Watching My Boo, I couldn’t help but secretly wish it was the most elaborate Running Man Challenge video ever, its 77-minute running time culminating in a group dance number to the Ghost Town DJs hit of the same name, but alas, there was no such payoff to this dull, uninspired fatal attraction thriller.
In fact, there’s no payoff whatsoever, because there’s NO ENDING. Presumably, the production ran out of money, because the movie. Just. Stops. That’s probably for the best, though, since there was little hope the film would improve enough during its climactic moments to make it worthwhile.

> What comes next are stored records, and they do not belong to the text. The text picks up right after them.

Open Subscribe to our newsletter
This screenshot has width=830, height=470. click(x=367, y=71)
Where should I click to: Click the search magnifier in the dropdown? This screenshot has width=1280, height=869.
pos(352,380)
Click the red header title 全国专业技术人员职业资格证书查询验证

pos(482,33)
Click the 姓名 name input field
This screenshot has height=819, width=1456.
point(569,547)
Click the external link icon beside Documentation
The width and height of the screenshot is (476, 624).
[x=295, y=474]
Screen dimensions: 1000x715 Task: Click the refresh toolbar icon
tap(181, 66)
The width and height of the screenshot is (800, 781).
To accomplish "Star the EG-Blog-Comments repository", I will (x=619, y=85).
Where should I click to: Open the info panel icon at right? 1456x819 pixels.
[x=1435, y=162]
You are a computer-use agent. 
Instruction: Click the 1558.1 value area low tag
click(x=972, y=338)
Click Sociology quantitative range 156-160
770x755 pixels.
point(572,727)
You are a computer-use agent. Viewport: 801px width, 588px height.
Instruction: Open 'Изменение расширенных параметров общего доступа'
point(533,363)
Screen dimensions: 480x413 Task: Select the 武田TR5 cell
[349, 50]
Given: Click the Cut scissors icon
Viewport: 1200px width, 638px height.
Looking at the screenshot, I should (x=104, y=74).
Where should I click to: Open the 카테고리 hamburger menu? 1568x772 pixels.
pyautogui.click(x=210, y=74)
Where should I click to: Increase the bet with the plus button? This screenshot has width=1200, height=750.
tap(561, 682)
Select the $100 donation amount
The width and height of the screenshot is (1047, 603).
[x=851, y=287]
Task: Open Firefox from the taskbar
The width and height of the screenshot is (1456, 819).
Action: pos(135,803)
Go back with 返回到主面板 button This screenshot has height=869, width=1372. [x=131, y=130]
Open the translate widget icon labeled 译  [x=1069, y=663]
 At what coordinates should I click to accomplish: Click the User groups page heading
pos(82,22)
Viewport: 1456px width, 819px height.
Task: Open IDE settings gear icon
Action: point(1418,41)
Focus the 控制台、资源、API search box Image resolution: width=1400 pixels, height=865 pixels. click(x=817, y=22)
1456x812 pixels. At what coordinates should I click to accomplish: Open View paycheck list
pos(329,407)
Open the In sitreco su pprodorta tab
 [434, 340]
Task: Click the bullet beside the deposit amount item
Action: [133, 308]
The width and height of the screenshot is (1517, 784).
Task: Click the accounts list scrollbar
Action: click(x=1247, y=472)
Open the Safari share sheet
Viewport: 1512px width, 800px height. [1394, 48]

If you’ve seen any psycho stalker movie of this ilk, you know how this one plays out. A seemingly kind, innocent individual — in this case, a next door neighbor named Fred (Revon Yousif) — enters the life of our protagonist, Lisa (Ashlee McLemore, from The Ghost of Saint Aubin). He runs into her “coincidentally” several times, slowly infiltrating her life while secretly committing nefarious acts to break down her will and her ties with others: making harassing calls, setting up hidden video cameras in her apartment and ultimately, attacking her boyfriend (a temperamental lout who never does anything worthy of her devotion) and anyone who looks at her sideways.
This sort of film can be a guilty pleasure, but My Boo can be deemed enjoyable only on a “so bad it’s good” level, as it suffers from the typical shortcomings of micro-budget fare: a cliché-ridden script, amateurish acting, poor sound, drab dialogue and inept action sequences (in one stabbing scene, the attacker looks like he’s buttering bread).
One particular quirk makes it strangely watchable in a train-wreck, drinking game sort of way, though: there must be a DOZEN scenes (I lost count around eight) comprised of people talking on the phone. JUST TALKING ON THE PHONE. Seriously, I had to look to see if the words “sponsored by Sprint” appeared in the credits. And if that’s not ridiculous enough, the disembodied voices on the other end of the line are clearly the muffled voices of someone speaking off camera from across the room.
Still, it’s nice to see a genre film directed by a black woman (Erica D. Hayes), but it would’ve been nicer if casting hadn’t reinforced the tired hierarchy of the light-skinned “good girl” lead and dark-skinned, brash, hyper-sexual sidekick — named Strawberry (Eboni Deberry), for goodness’ sake.